Unfortunately, in the dead of the night Tarquinius stealthily entered Lucretia’s chamber with a drawn sword and forced her to yield to his sexual advances. He threatened her by saying that, in case of her refusal, he would kill her and one of her slaves, place their bodies together, and claim that he had defended her husband’s honour when he caught her having adulterous sex with the slave.

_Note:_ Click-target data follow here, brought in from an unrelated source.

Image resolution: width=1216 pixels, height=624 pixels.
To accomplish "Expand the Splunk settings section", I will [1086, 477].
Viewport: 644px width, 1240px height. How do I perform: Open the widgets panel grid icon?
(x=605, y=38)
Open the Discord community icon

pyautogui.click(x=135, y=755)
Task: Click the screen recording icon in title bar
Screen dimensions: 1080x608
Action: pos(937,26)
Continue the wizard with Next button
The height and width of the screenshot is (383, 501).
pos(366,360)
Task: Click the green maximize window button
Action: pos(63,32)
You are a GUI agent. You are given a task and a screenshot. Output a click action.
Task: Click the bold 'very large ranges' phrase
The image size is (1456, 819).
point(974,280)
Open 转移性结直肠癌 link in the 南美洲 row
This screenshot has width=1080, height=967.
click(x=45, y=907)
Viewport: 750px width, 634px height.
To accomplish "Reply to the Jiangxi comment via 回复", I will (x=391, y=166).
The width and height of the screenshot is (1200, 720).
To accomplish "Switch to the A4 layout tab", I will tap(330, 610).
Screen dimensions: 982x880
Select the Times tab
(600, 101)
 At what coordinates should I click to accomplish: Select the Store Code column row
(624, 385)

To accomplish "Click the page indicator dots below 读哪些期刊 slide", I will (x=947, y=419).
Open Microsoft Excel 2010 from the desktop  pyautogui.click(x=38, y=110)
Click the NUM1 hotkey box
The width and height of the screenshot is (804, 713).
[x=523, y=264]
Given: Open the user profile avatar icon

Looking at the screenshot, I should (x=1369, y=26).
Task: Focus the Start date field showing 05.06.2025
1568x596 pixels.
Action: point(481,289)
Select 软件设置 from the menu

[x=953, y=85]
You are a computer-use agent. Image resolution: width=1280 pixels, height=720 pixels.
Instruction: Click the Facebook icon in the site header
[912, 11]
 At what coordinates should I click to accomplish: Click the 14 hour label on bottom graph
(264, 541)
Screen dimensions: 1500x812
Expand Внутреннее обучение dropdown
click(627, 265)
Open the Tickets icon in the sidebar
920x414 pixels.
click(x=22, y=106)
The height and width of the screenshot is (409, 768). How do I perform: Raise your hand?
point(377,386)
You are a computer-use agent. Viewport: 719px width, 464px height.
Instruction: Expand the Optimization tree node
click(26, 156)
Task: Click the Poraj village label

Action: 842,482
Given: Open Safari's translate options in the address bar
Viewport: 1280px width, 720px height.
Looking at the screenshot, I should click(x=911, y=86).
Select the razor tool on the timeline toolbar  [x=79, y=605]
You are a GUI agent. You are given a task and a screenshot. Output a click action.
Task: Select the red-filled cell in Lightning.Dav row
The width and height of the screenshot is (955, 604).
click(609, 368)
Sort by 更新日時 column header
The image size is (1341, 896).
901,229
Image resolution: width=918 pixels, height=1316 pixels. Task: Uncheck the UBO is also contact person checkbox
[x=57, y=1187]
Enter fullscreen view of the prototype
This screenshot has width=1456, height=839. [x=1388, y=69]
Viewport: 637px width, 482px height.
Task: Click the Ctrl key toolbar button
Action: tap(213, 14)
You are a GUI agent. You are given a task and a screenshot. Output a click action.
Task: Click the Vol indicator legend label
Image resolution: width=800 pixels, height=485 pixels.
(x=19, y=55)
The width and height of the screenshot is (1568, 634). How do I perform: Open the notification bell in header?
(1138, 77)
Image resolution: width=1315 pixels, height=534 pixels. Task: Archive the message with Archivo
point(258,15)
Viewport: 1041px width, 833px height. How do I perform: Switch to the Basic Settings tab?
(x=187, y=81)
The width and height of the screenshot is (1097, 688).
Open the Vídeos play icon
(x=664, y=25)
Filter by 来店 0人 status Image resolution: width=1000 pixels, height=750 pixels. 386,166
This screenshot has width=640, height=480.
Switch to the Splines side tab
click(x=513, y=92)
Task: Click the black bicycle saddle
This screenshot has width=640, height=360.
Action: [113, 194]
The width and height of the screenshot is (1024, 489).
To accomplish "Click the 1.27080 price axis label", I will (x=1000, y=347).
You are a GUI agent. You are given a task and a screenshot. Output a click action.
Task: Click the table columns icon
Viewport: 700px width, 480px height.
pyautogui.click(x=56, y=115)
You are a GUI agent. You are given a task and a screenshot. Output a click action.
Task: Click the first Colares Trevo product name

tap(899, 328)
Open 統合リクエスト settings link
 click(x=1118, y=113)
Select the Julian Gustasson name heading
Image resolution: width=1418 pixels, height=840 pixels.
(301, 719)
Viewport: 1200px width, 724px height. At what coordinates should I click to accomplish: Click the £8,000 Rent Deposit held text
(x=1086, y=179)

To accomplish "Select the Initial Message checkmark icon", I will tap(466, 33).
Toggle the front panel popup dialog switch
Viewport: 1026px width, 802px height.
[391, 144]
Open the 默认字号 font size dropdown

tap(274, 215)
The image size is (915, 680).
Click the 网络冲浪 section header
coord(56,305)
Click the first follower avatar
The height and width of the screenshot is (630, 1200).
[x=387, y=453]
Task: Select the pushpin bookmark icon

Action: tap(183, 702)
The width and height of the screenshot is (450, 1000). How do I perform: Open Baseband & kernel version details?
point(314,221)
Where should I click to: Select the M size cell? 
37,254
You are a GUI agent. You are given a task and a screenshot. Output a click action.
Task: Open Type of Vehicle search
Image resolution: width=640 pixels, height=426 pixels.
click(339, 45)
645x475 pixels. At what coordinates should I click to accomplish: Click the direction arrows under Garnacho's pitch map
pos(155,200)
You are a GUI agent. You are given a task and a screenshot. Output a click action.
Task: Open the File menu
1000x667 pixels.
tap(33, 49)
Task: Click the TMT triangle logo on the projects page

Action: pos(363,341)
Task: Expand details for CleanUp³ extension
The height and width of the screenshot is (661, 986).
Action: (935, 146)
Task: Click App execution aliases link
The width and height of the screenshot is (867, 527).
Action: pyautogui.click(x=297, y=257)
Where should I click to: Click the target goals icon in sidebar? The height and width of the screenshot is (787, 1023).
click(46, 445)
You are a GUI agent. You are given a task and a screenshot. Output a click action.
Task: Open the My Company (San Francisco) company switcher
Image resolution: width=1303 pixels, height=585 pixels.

After the unexpected incident of unwanted sex, Lucretia divulged the truth to her husband and her father in her message and committed suicide in shame and self pity. The ensuing revolt brought to an end of the kingship of ‘Tarquin the Proud’ and brought about the beginning of the-Roman Republic. Sextus Tarquinius fled to-Gabii, where he was killed subsequently.
The story relating to the Rape of Lucretia is described in both-Ovid’s “Fasti” and Livy’s history of Rome. However, both were written few centuries after the incident. Moreover, their notes are not accepted as authenticated and accurate, partly because Roman records were destroyed by the Gauls in 390 B.C, and the histories prior to that have been mixed with legends.
The story of William Shakespeare’s narrative poem “The Rape of Lucrace” has much in common with the above romantic story. Like many other historical and mythological stories, it also incited the imagination of many old masters.